Stored records:
--------------------

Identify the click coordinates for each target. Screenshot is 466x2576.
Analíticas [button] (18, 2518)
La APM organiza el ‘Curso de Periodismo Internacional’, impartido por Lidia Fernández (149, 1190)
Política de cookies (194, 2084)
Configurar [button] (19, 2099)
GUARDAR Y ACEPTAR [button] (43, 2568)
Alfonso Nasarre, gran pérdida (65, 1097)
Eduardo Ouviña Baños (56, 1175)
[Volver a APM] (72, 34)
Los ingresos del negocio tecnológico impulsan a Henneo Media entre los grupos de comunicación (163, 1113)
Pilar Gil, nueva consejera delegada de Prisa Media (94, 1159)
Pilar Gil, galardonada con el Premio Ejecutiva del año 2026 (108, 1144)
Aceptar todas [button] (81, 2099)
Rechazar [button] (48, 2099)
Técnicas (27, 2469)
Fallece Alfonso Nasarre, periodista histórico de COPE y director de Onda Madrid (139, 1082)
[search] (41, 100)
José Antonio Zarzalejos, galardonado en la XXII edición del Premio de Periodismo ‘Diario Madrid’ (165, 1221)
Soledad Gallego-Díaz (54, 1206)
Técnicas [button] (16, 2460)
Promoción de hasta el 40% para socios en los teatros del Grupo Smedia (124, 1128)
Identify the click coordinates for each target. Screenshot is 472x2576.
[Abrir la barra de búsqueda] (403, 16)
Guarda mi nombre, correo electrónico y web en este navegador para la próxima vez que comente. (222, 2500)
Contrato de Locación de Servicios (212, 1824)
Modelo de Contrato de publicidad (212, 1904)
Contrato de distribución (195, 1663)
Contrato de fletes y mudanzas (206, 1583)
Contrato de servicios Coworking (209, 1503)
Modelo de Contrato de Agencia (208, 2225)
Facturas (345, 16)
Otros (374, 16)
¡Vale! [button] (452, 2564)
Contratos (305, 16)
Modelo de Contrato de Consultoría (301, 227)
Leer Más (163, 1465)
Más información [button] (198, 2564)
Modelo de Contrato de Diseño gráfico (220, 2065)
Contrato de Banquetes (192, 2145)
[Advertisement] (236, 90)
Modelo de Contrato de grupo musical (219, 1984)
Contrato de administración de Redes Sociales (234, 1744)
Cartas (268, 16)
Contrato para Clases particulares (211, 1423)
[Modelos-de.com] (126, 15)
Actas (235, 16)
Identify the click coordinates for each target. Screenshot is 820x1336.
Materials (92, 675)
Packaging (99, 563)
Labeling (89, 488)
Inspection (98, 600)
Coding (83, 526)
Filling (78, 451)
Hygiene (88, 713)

--------------------

■ Problem details:
Copy the entries word for word. Start at the first line and end with the line containing "Pilar Gil, nueva".

■ Answer space:
Identify the click coordinates for each target. Screenshot is 466x2576.
Analíticas [button] (18, 2518)
La APM organiza el ‘Curso de Periodismo Internacional’, impartido por Lidia Fernández (149, 1190)
Política de cookies (194, 2084)
Configurar [button] (19, 2099)
GUARDAR Y ACEPTAR [button] (43, 2568)
Alfonso Nasarre, gran pérdida (65, 1097)
Eduardo Ouviña Baños (56, 1175)
[Volver a APM] (72, 34)
Los ingresos del negocio tecnológico impulsan a Henneo Media entre los grupos de comunicación (163, 1113)
Pilar Gil, nueva consejera delegada de Prisa Media (94, 1159)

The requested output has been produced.